According to the New York Times account of the event, Father Cantalamessa noted that Easter and Passover were falling during the same week this year. "They (the Jews) know from experience what it means to be victims of collective violence and also because of this they are quick to recognize the recurring symptoms," he said.

Father Cantalamessa quoted from what he said was a letter from an unnamed Jewish friend. "I am following the violent and concentric attacks against the church, the pope and all the faithful by the whole world," he said the friend wrote. "The use of stereotypes, the passing from personal responsibility and guilt to a collective guilt, remind me of the more shameful aspects of anti-Semitism."

Really?

Do I really have to go through the history of Christian persecution of Jews -- the Crusades, medieval blood libels, mass expulsions, the Inquisition, routine humiliation, forcible conversions, social isolation, and on and on up to and including the Holocaust to demonstrate how misplaced this comparison is?

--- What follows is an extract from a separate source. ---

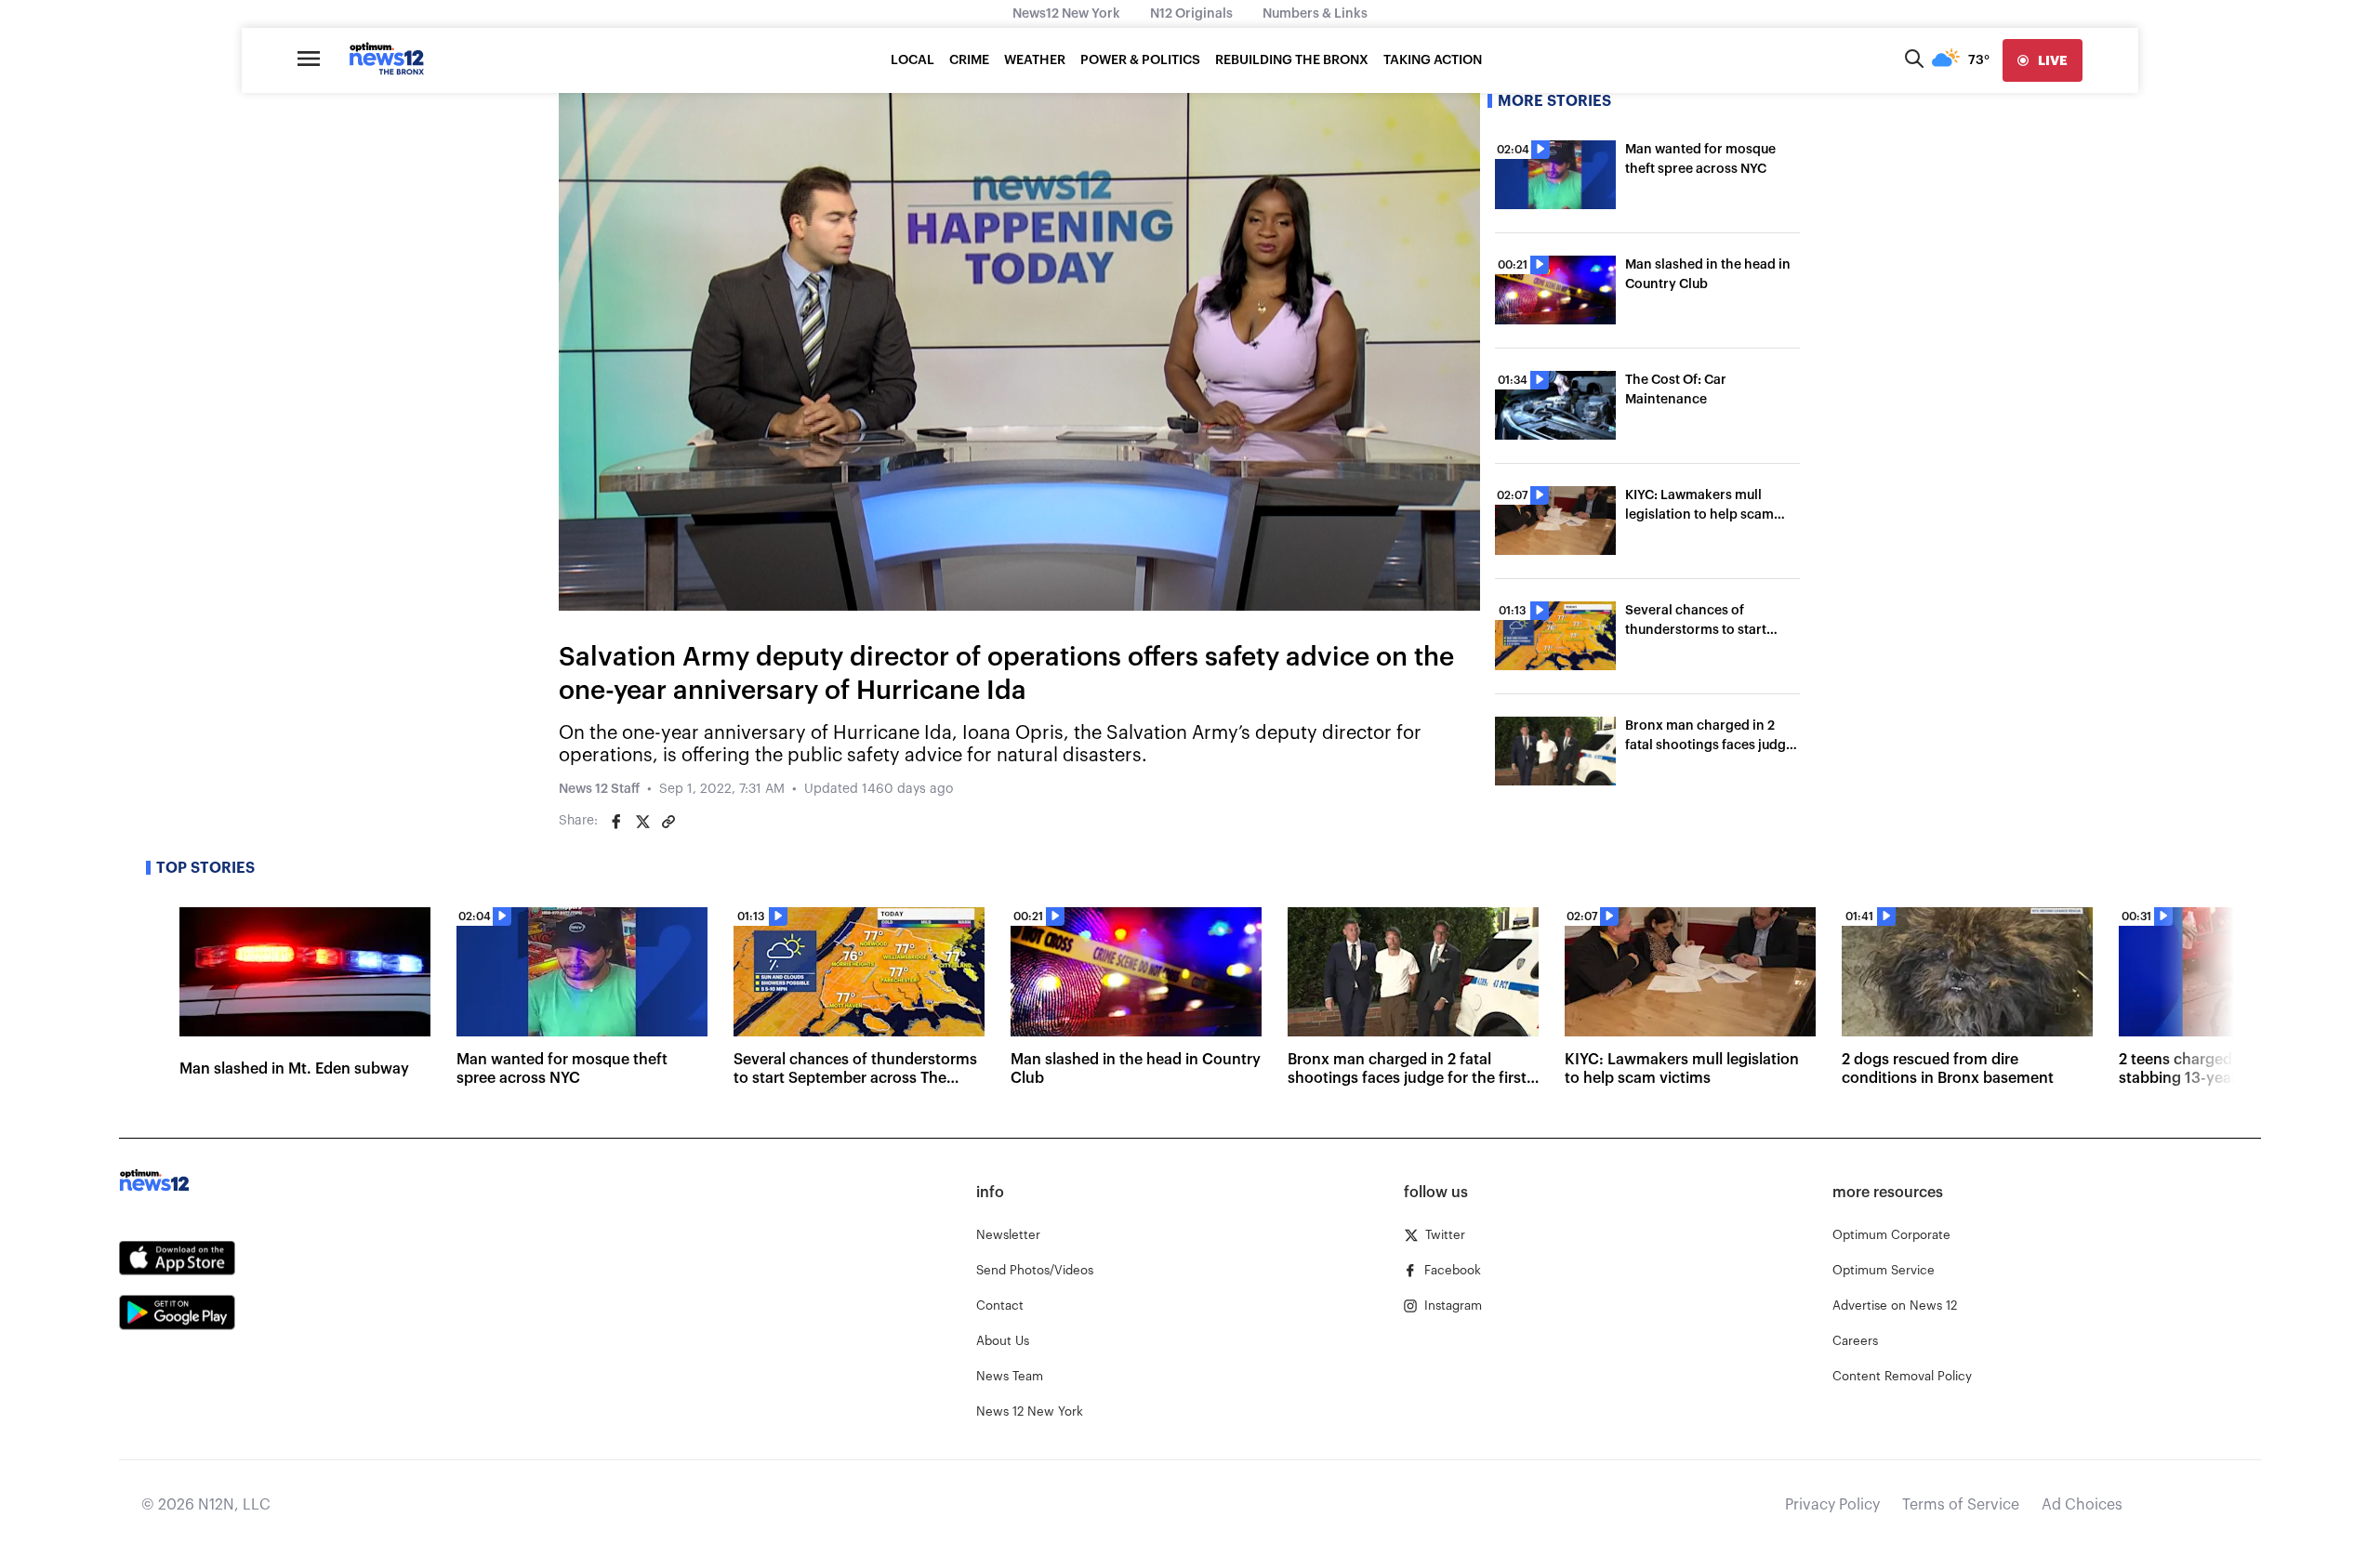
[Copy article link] (668, 821)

The fact that the remarks were delivered on Easter makes them even more problematic. My father still vividly remembers how Jews in his small town in Poland cowered in their homes on Easter because it was then that the priests preached to the faithful that Jews were responsible for the death of Jesus, a guilt that was passed from generation to generation. Townspeople would then roam the streets looking for revenge.

It's not for me to say how Catholics should sort out their issues. I have only one request: please leave the Jews out of it.